Exercises =
(1) Answer these questions using the passage on acceleration decision and tracking for autonomous following:
(a) For which two networks of the NDP algorithm have weight updating rules been derived?
(b) What does the article assume about the transmission?
(c) With what structure is the acceleration tracking implemented?
(2) Print the portion of the passage on acceleration decision and tracking starting at "Acceleration tracking is the" and ending at "introduced in detail.".
(3) Proceed with the passage on acceleration tracking for autonomous following, picking up after its final sentence.

Page excerpt =

......

Up to the present, the MDP definition of acceleration decision for the autonomous following problem has been developed. Weight updating rules have been derived for the actor and critic networks of the NDP algorithm. With these preparations, the training process of the two networks can be started. Action value function Q(s, a) and action policy π(s, a) for the acceleration decision problem will be approximated and improved gradually.

Acceleration tracking

Acceleration tracking is the consequent phase after the acceleration decision, which realizes the determined acceleration for the follower vehicle with proper control of throttle and brake. In this article, we assume that the transmission keeps unchanged all along. The acceleration tracking is implemented with an internal model control (IMC) structure, which is proposed for the speed tracking control of autonomous land vehicles in our previous work.³⁹ In this section, IMC structure and the design of our acceleration tracking controller are introduced in detail.

......

Items =
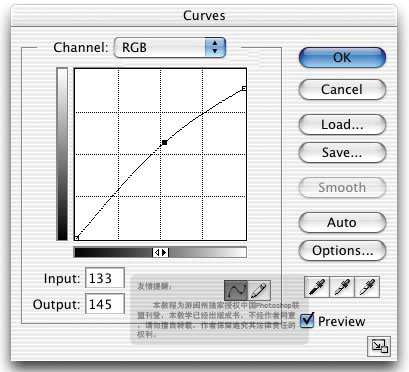
Task: Choose the pencil freehand curve tool
Action: point(259,291)
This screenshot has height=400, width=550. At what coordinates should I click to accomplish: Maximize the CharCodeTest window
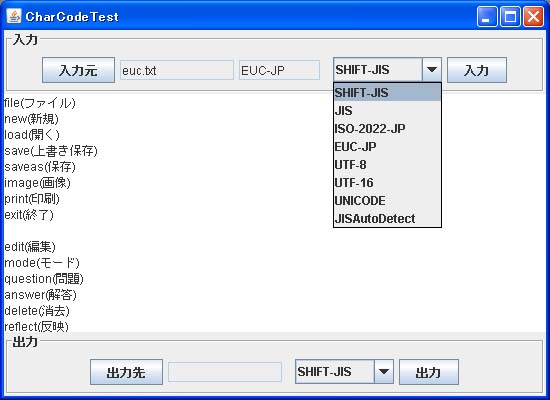pyautogui.click(x=510, y=16)
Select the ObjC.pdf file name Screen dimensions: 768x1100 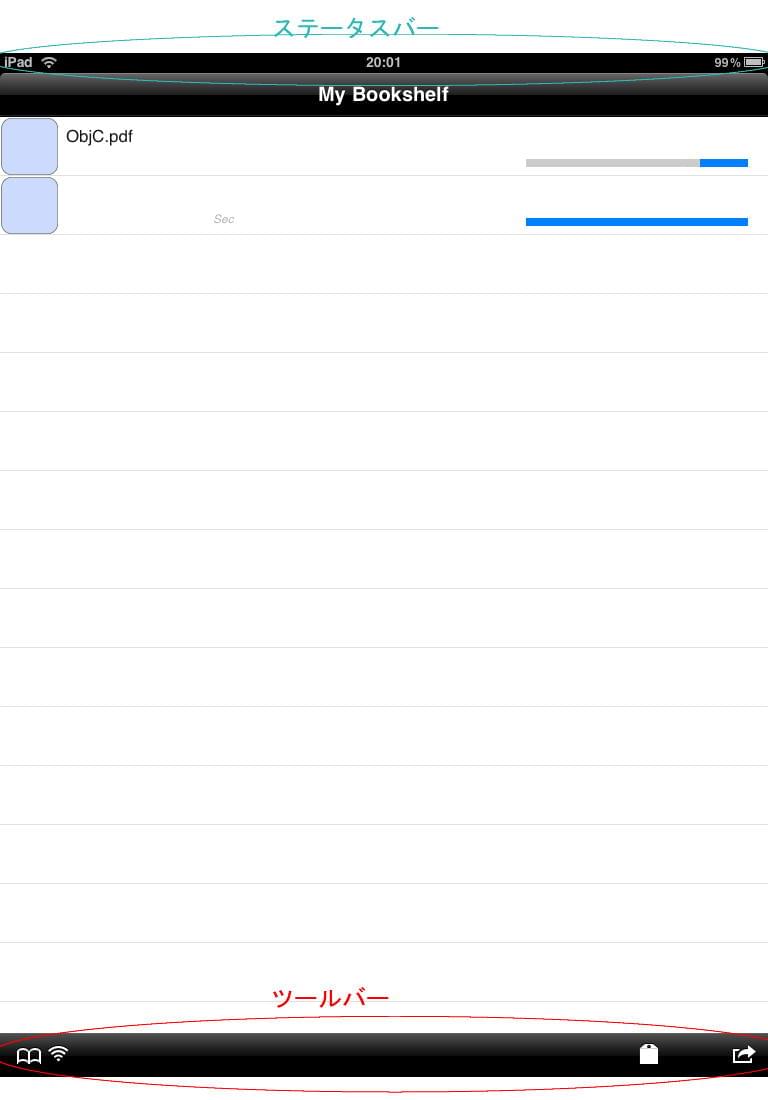pos(99,136)
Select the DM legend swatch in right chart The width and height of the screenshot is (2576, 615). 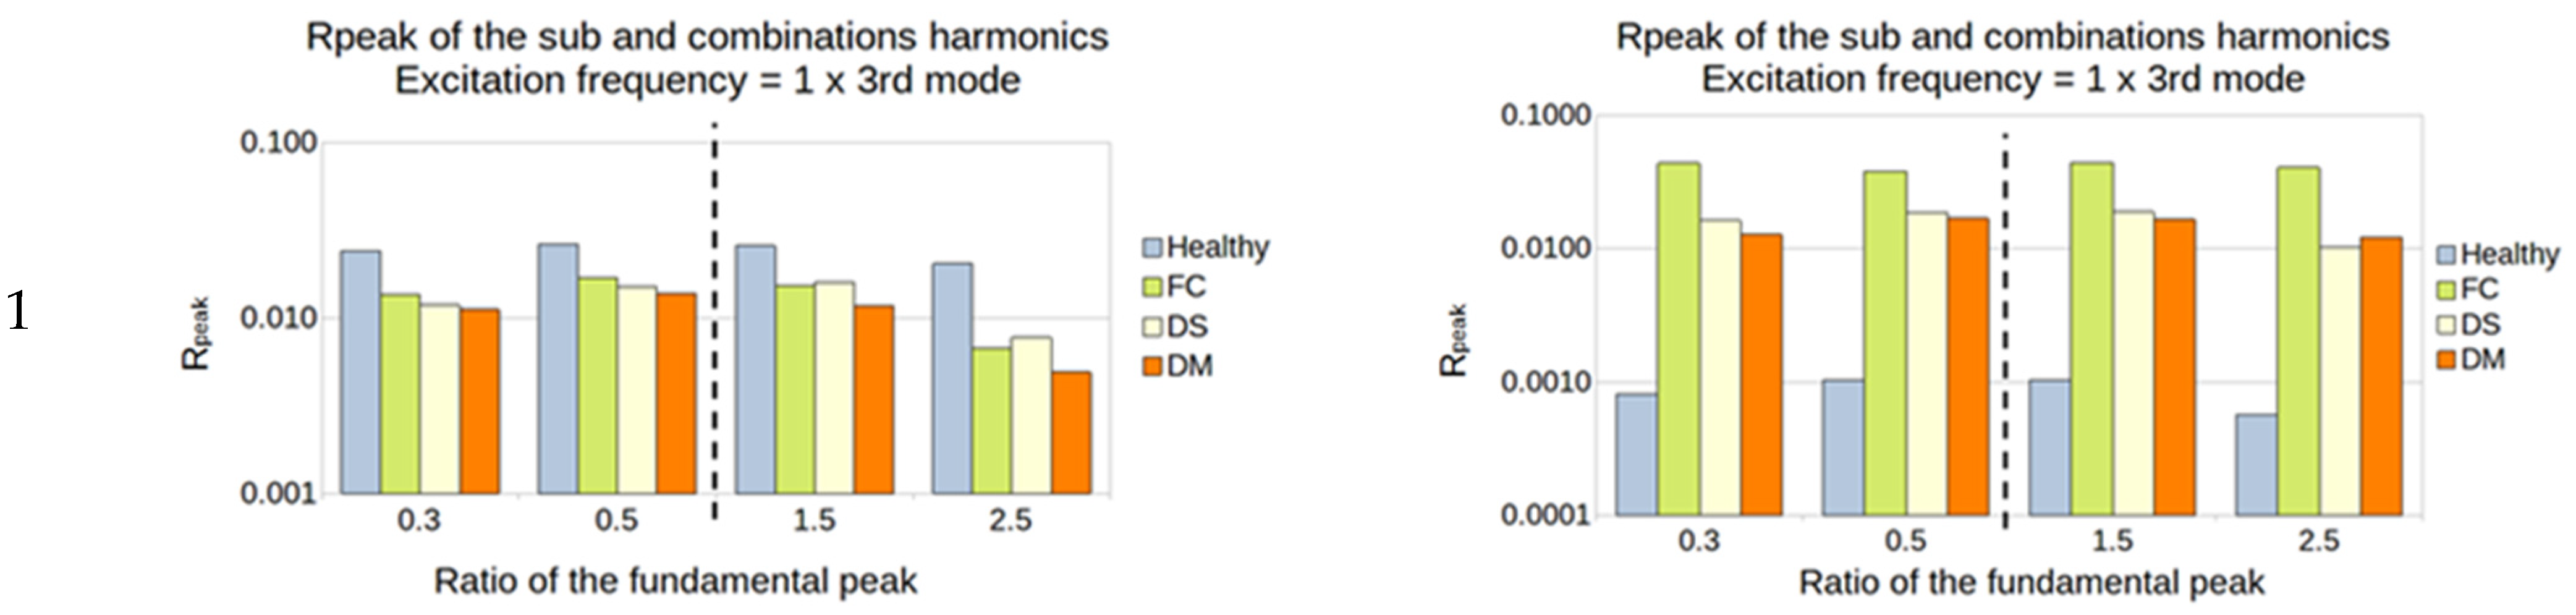point(2446,360)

......

Solved tasks =
(1)
(a) The actor and critic networks.
(b) That it keeps unchanged all along.
(c) An internal model control (IMC) structure.

(2)
Acceleration tracking is the consequent phase after the acceleration decision, which realizes the determined acceleration for the follower vehicle with proper control of throttle and brake. In this article, we assume that the transmission keeps unchanged all along. The acceleration tracking is implemented with an internal model control (IMC) structure, which is proposed for the speed tracking control of autonomous land vehicles in our previous work.³⁹ In this section, IMC structure and the design of our acceleration tracking controller are introduced in detail.

(3)
The IMC method relies on the internal model principle which indicates that accurate control can be achieved only if the control systems encapsulate some representation of the plant to be controlled.⁵³ Thus, IMC is a model-based method, and the basic structure is illustrated in Figure 5. The control command u is derived by the controller, which is always the inverse model of the plant to be controlled. Meanwhile, a forward model of the plant is utilized to identify the noise introduced into the system by either internal or external sources. The difference between outputs of the actual plant and the forward model is fed back to the reference as an input to the controller.

Figure 5.

Basic IMC structure. IMC: internal model control,

In our problem, the control reference is the follower’s acceleration. If we assumed that the mass of the vehicle is unchanged, then the acceleration equivalent to tractive force and the feedback acceleration deviation can be directly compensated to the reference acceleration. Thus, the IMC structure is suitable for the acceleration tracking problem. The IMC structure for acceleration tracking is illustrated in the blue dashed block in Figure 2.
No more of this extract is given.